4. What do I do with all my stuff?
Chances are you’ll be heading off with just you and your backpack (even if it’s so full it looks like it might burst at the seams). So, for the things you leave behind: can you sell them or donate to charity? It’s a great opportunity to get rid of all that junk you’d forgotten was sitting at the back of your wardrobe.
5. How will I communicate?
If you’re travelling somewhere English isn’t the first language, learn a few local phrases before you go. Even if the locals speak some English, they’ll appreciate you making the effort.
Once you’re on the road, you’ll want to contact home. Before you leave, check if your phone will work in the country you’re visiting or whether you can buy a local SIM card on arrival. Bring a portable battery charger and don’t forget the correct plug adaptor for your destination. Your phone is no use if you can’t charge it!
6. Remembering to take malarial pills every day is a pain – do I really have to?
As my housemate used to tell us repeatedly after she recovered from malaria in Africa: “malaria is no joke”. Check whether the area you’re visiting is a high risk malaria zone and, if so, speak to a specialist travel nurse about anti-malarials. Ditto other vaccinations. Find out which tropical illnesses are common in the area you’re visiting and organise suitable vaccinations. It’s just not worth the risk.
7. Some of the “boring stuff” is really expensive – should I even bother?
Let’s face it, it can be tempting to scrimp on travel insurance – or skip it altogether – when you’re worried about money, and just hope nothing goes wrong. If it does, trust me, you’ll be pleased you spent some money on adequate cover.

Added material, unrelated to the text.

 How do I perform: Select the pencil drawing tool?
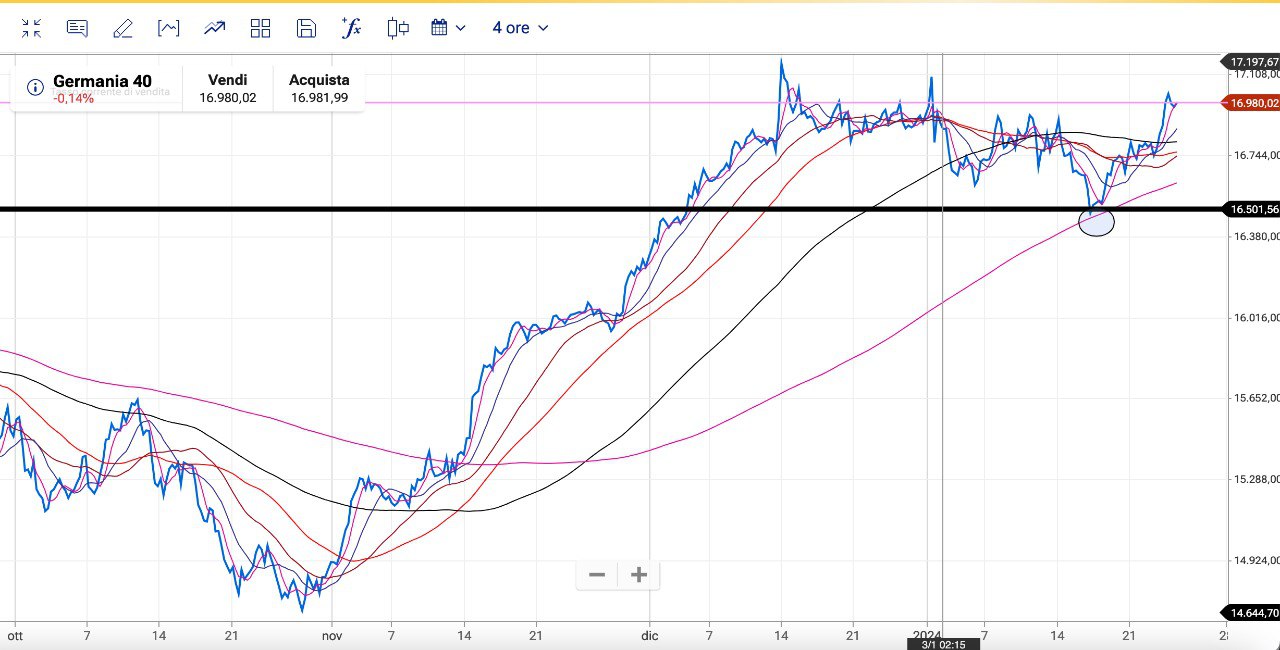pos(123,28)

There will be lots of other “boring extras” (vaccinations, visas, hiking boots, mosquito nets) that can add a hefty amount to the cost of your trip. Think carefully about what you’ll need; when you’re stuck in the jungle being massacred by mozzies, that £30 you didn’t want to spend on a mosquito net won’t seem like so much money after all.
8. Do I need a visa?
For some countries, you might need to apply for a visa, particularly if you’re planning on staying longer term. While many volunteer placements might advise you on the type of visa you need, most won’t organise your visa for you. Check if you’re responsible for the visa process and, if so, do your research carefully. Remember, you might have to leave your passport at the embassy for a few days for processing so try not to leave your application until right at the last minute.

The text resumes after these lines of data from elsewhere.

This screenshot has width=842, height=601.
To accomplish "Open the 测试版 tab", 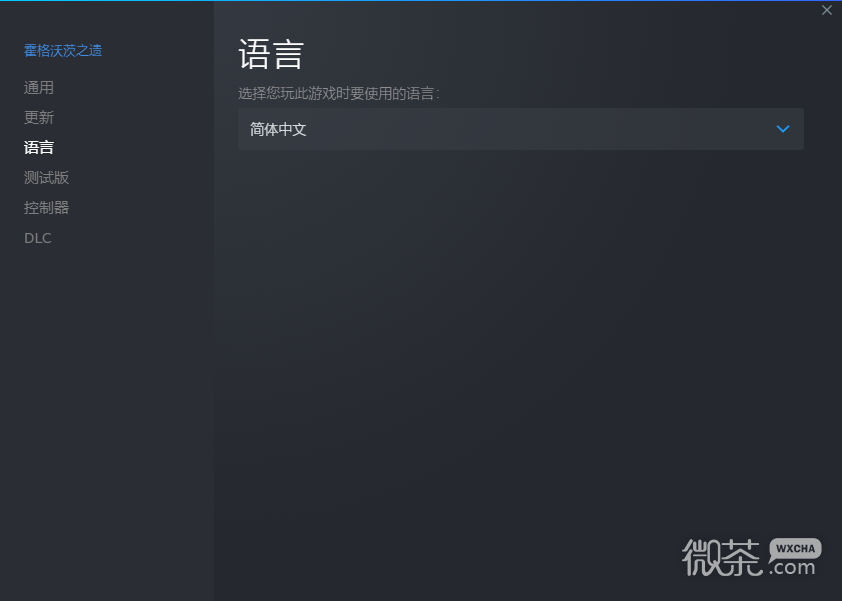I will click(46, 178).
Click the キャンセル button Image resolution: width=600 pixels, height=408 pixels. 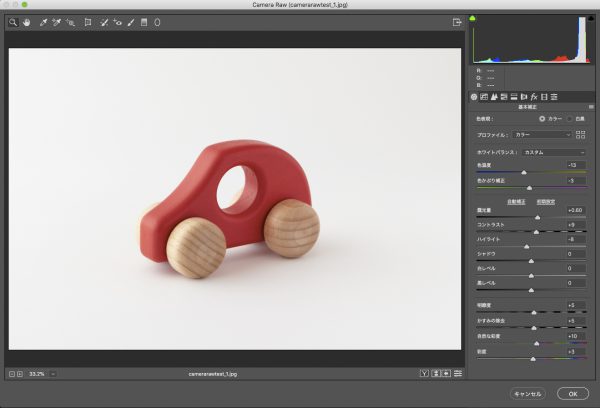pos(526,393)
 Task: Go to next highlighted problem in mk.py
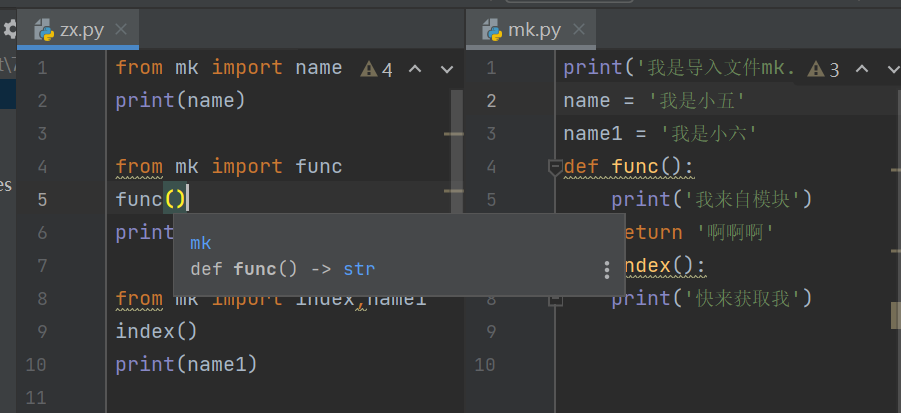[x=891, y=69]
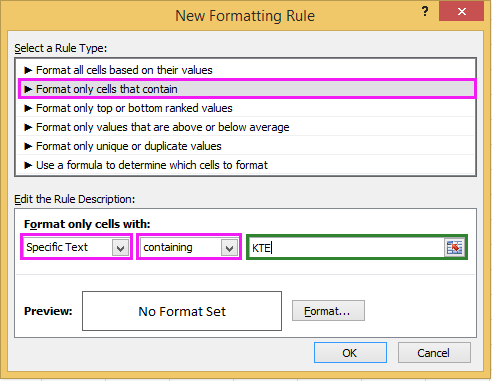The height and width of the screenshot is (381, 492).
Task: Select the Specific Text combo box
Action: [x=76, y=247]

9. What if something goes wrong?
Not everything is going to go exactly according to plan – particularly if you’re going away for a long time. Your bus might break down, you might get lost or a storm might ruin your plans for a weekend of sunbathing. And that’s OK. Treat it as part of the adventure and enjoy the ride. And if something bigger goes wrong? That’s why you have insurance.
10. What am I going to do when I get home?

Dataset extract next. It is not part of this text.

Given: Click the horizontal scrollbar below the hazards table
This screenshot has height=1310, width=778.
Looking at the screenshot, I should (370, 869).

The last thing you want to think about before you’ve even left is what you’re going to do when your trip is over. But time really does fly when you’re having fun and before you know it, your flight will be touching down back home. To make sure you’re prepared for the next step, try to have an idea of whether you’ll be going back to your studies, looking for work etc. to make it smoother when you do get home.
Don’t forget, volunteering abroad can be a great addition to your CV by proving you have experience for the field you want to move into. Whatever you have planned next, good luck!